After 20 years working as a Hollywood film and television actor, Steve Shellen has discovered the simple life in New Denver.

Since returning to Canada, the 55-year-old originally from Victoria, has shifted his focus to creating his own work in visual art and filmmaking, in a style that distinctly non-Hollywood.

"The problem with Hollywood films is they really spell everything out for people," he lamented. "What I do is more abstract, with a lot of metaphors and strange stuff happening."

He compares his work to that of surrealist filmmaker David Lynch.

"You don't always understand everything in a David Lynch film and it kind of lets the audience participate by forming their own idea what the movie was about."

Shellen is currently working on a short film that he plans to shoot in New Denver this winter.
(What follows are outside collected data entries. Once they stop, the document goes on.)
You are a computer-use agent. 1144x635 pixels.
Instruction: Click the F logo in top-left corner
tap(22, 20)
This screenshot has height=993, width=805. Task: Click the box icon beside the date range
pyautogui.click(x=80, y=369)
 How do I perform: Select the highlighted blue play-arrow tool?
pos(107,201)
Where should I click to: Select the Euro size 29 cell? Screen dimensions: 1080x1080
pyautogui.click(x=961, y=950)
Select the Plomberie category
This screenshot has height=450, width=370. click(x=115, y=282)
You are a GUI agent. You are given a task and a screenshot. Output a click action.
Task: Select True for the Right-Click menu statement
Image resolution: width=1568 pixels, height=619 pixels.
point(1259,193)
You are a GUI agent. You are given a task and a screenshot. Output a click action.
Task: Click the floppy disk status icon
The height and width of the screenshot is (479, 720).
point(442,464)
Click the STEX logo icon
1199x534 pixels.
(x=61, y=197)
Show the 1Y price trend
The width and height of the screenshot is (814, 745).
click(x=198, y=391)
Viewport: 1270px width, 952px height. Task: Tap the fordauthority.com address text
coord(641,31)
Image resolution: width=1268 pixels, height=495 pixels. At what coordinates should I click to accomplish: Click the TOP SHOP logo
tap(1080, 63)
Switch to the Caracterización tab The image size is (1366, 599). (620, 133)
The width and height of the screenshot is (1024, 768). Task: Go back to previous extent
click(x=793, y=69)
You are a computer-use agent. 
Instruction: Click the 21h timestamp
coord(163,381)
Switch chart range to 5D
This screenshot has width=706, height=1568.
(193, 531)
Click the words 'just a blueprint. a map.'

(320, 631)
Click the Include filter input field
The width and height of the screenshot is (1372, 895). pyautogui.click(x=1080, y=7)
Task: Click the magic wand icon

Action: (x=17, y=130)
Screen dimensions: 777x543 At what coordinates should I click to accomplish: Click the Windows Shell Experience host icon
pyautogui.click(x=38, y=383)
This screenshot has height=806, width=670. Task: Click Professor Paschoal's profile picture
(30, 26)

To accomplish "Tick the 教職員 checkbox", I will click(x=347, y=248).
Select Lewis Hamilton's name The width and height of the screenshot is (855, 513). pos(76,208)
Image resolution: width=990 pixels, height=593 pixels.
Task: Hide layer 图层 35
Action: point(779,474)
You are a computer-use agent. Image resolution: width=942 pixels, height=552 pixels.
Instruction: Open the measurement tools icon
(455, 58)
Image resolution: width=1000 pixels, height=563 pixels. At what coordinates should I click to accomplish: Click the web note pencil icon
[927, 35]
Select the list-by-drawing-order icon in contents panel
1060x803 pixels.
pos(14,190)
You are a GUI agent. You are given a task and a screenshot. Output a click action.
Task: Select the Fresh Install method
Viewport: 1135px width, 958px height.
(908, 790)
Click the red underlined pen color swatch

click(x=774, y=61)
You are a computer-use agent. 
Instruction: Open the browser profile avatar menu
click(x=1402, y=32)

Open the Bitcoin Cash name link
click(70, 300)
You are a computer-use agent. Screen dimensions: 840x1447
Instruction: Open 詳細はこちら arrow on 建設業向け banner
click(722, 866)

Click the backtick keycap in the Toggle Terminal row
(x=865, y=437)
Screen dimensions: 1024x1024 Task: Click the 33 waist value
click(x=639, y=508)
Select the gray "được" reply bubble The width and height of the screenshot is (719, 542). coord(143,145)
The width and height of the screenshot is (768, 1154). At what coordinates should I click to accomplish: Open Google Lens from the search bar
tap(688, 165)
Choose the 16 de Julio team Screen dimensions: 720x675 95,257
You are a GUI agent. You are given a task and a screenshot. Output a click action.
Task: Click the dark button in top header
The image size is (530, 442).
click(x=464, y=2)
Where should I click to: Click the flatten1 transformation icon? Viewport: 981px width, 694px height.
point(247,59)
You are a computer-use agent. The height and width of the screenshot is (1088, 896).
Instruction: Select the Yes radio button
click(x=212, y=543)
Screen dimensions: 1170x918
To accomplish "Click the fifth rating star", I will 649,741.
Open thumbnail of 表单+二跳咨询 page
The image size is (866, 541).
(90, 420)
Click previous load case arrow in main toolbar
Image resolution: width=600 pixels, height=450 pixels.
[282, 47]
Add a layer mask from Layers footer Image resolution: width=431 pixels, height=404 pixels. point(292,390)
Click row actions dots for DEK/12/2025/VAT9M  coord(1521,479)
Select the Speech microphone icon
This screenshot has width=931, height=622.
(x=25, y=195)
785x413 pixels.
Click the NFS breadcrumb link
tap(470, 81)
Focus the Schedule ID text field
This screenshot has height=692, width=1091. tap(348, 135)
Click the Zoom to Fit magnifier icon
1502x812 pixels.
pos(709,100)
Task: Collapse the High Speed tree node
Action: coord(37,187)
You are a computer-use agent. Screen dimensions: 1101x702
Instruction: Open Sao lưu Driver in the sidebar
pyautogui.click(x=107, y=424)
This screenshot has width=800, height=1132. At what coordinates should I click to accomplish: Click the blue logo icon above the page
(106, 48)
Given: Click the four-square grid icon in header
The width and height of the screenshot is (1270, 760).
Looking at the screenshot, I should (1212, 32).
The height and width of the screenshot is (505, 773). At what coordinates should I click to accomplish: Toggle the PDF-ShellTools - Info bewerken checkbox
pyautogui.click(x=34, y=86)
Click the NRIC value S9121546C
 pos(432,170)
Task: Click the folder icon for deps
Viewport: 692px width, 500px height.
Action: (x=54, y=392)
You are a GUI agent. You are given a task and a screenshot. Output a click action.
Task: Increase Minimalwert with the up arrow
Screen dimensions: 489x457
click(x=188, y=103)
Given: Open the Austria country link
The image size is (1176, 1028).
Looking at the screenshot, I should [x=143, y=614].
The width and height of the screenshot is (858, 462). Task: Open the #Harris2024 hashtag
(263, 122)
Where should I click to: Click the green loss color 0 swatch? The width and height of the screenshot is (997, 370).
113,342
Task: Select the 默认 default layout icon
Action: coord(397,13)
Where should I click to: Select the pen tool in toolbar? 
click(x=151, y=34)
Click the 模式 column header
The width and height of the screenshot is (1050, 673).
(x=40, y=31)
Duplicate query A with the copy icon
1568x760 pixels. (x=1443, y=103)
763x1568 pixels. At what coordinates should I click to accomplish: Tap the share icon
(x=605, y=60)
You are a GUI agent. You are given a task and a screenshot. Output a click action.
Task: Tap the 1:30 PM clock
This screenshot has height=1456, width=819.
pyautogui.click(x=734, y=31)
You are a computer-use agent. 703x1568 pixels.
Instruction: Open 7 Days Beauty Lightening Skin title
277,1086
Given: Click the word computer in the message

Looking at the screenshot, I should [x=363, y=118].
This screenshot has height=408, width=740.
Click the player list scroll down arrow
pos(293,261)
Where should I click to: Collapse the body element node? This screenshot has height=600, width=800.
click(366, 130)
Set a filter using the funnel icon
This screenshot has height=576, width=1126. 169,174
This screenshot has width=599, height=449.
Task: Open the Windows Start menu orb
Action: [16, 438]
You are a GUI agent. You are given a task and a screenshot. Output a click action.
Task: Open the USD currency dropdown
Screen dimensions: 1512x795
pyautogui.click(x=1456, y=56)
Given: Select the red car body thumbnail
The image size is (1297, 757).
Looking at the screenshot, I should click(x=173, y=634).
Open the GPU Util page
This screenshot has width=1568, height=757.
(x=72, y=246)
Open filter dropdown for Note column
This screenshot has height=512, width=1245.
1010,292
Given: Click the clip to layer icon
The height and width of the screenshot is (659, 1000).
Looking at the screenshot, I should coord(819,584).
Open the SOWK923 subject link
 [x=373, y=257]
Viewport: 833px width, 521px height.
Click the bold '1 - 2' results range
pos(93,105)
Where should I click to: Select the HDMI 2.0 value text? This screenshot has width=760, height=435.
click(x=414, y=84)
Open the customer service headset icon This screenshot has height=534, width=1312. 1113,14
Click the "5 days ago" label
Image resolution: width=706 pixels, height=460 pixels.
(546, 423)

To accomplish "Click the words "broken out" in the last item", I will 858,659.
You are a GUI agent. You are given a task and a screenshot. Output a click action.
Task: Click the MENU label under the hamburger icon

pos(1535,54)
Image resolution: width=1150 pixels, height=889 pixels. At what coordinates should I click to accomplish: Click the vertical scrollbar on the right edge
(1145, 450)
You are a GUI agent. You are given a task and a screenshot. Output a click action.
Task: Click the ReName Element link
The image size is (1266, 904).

It will be set in 1890 and, in 11 minutes, will tell the story of a man who comes to town intending to kill the owner of a mine but decides against it during a poker game.

"It deals with some time travel and some really strange mysterious event," he said.

Shellen is both writer and one of four actors in the piece. His friend Isaac Carter will direct and help edit the piece.

It's the first serious film he's worked on since moving to New Denver six months ago. He intends to show it at international film festivals, as well as organizing local screenings, in 2013.

"The advantage with doing short films, rather than feature films, is you can throw them together real quick, so people don't have to wait forever to see the thing," he said.

One of Shellen's earlier short films, Mélancolique in Chicoutimi, was screened at the Festival du Court Metrage in Clermont-Ferrand, France. He hopes his current film — which he doesn't have a title for yet — will enjoy similar success.

"You don't need to be in a big city and have a big budget to make a great film, not with the technology available today," he said, though it seemed the reality of that statement hadn't truly set in for him yet. "It's crazy, saying that. But if this film goes somewhere, I'll prove it's true."